SOURCE RECORDS:
----------

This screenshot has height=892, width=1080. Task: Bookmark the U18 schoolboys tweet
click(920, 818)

----------

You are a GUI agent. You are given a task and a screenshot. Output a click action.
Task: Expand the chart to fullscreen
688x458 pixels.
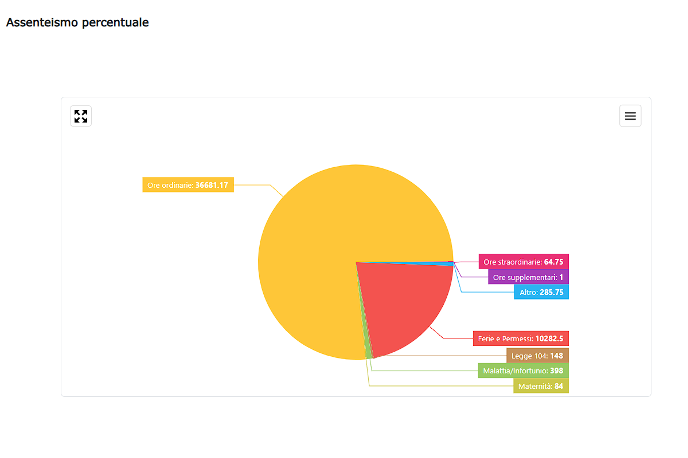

----------

Arrange the part of the listing that opens with the line containing "This screenshot has" and closes with the line containing "click(920, 818)" as a JSON list of strings, one string per line, leaving out blank lines.

[
  "This screenshot has height=892, width=1080. Task: Bookmark the U18 schoolboys tweet",
  "click(920, 818)"
]